What this task involves:
Copy every one of the items below line for line, leaving each character as it is.

-- begin The input --

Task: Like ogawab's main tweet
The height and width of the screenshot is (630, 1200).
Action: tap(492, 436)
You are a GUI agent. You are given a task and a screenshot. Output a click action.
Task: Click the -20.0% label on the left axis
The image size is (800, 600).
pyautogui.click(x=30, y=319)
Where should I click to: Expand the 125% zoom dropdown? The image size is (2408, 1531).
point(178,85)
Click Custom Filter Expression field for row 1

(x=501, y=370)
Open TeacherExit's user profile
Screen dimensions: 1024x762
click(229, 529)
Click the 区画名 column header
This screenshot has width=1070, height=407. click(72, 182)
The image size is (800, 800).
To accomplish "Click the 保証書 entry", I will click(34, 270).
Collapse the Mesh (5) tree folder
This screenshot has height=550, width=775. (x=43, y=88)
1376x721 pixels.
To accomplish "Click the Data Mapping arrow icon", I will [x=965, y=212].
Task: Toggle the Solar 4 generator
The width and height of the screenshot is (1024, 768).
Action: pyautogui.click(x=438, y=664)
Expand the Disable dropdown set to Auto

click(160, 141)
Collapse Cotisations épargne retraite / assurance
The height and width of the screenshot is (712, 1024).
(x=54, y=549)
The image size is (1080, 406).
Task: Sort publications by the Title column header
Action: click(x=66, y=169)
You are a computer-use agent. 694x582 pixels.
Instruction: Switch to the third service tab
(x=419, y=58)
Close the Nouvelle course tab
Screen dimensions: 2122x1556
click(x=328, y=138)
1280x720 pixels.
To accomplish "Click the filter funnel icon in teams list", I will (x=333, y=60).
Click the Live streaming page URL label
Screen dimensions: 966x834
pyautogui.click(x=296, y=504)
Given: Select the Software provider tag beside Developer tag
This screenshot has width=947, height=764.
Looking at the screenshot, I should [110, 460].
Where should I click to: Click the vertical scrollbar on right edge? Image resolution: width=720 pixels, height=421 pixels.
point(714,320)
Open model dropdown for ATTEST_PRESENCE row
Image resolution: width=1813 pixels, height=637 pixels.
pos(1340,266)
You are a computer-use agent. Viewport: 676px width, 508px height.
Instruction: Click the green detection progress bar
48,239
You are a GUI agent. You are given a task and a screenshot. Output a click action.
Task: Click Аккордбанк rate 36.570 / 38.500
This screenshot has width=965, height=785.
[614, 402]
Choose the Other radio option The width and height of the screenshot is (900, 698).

-- end The input --

Solution:
Task: Like ogawab's main tweet
The height and width of the screenshot is (630, 1200).
Action: tap(492, 436)
You are a GUI agent. You are given a task and a screenshot. Output a click action.
Task: Click the -20.0% label on the left axis
The image size is (800, 600).
pyautogui.click(x=30, y=319)
Where should I click to: Expand the 125% zoom dropdown? The image size is (2408, 1531).
point(178,85)
Click Custom Filter Expression field for row 1

(x=501, y=370)
Open TeacherExit's user profile
Screen dimensions: 1024x762
click(229, 529)
Click the 区画名 column header
This screenshot has width=1070, height=407. click(72, 182)
The image size is (800, 800).
To accomplish "Click the 保証書 entry", I will click(34, 270).
Collapse the Mesh (5) tree folder
This screenshot has height=550, width=775. (x=43, y=88)
1376x721 pixels.
To accomplish "Click the Data Mapping arrow icon", I will [x=965, y=212].
Task: Toggle the Solar 4 generator
The width and height of the screenshot is (1024, 768).
Action: pyautogui.click(x=438, y=664)
Expand the Disable dropdown set to Auto

click(160, 141)
Collapse Cotisations épargne retraite / assurance
The height and width of the screenshot is (712, 1024).
(x=54, y=549)
The image size is (1080, 406).
Task: Sort publications by the Title column header
Action: click(x=66, y=169)
You are a computer-use agent. 694x582 pixels.
Instruction: Switch to the third service tab
(x=419, y=58)
Close the Nouvelle course tab
Screen dimensions: 2122x1556
click(x=328, y=138)
1280x720 pixels.
To accomplish "Click the filter funnel icon in teams list", I will (x=333, y=60).
Click the Live streaming page URL label
Screen dimensions: 966x834
pyautogui.click(x=296, y=504)
Given: Select the Software provider tag beside Developer tag
This screenshot has width=947, height=764.
Looking at the screenshot, I should [110, 460].
Where should I click to: Click the vertical scrollbar on right edge? Image resolution: width=720 pixels, height=421 pixels.
point(714,320)
Open model dropdown for ATTEST_PRESENCE row
Image resolution: width=1813 pixels, height=637 pixels.
pos(1340,266)
You are a computer-use agent. Viewport: 676px width, 508px height.
Instruction: Click the green detection progress bar
48,239
You are a GUI agent. You are given a task and a screenshot. Output a click action.
Task: Click Аккордбанк rate 36.570 / 38.500
This screenshot has width=965, height=785.
[614, 402]
Choose the Other radio option The width and height of the screenshot is (900, 698).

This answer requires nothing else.